It's worth noting that right now, there isn't room for him on this roster. If he comes up, Gardy really will be able to move Harris and Punto all around.


Saturday Morning Update: It's all but official. If Cuddyer's back doesn't open up a space, Brian Buscher will be the odd man out. It seems Gardy was being pretty straight-forward about Nick Punto and Brendan Harris in that both of them are now utility infielders and they'll give Alexi Casilla more chances to show what he can do.

The Twins are often criticized about not being patient enough with prospects, but Casilla is a pretty good counter-example. And for good reason - he really has nothing left to prove at AAA. If your someone who believes that minor league performance means something, this is a pretty good example of where the Twins agree with you.

As for Mark Grudzielanek, I spoke with a member of Twins management yesterday that said that he looked "pretty rusty". I guessed as much when they kept him in rookie ball for a week-and-a-half instead of just a week, and when rumors flew that the Twins were still chasing Freddy Sanchez this week. The guess from this source was that Grudzielanek would need closer to a month than a couple of weeks before he was ready to be recalled. I also heard he only has a 25-day contract, so if he's going to come up, it won't be later than the home series against Baltimore that starts on the 24th.

However, the Twins start also start a series at Kansas City on the 21st. You gotta think that Grudzielanek would be pushing himself pretty hard to play against his old team.

RECORDED INFORMATION
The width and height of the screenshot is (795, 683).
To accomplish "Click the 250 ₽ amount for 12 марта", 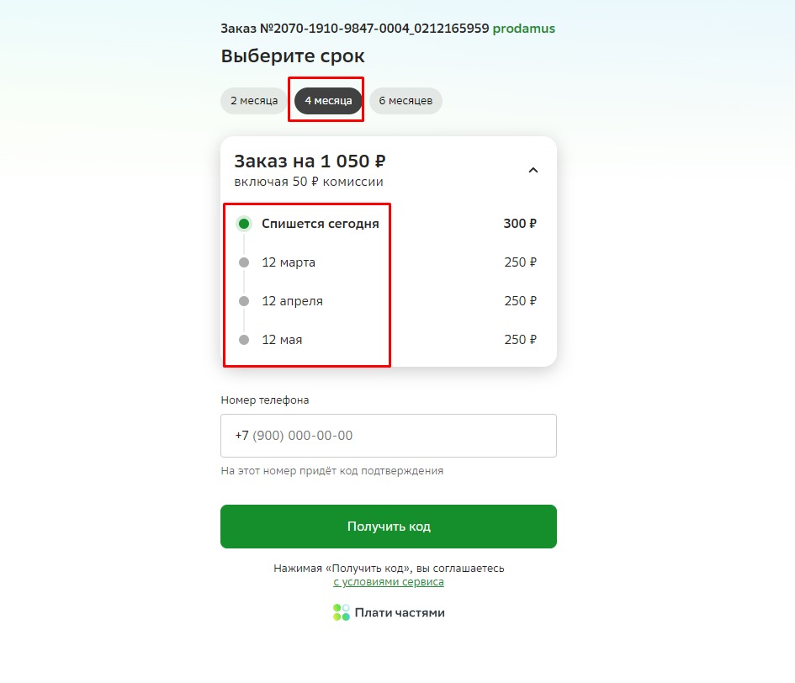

EXERCISE PROMPT
According to the Twins roster update, who will be the odd man out if Cuddyer's back doesn't open up a space?

SOLUTION FOR THIS PROBLEM
Brian Buscher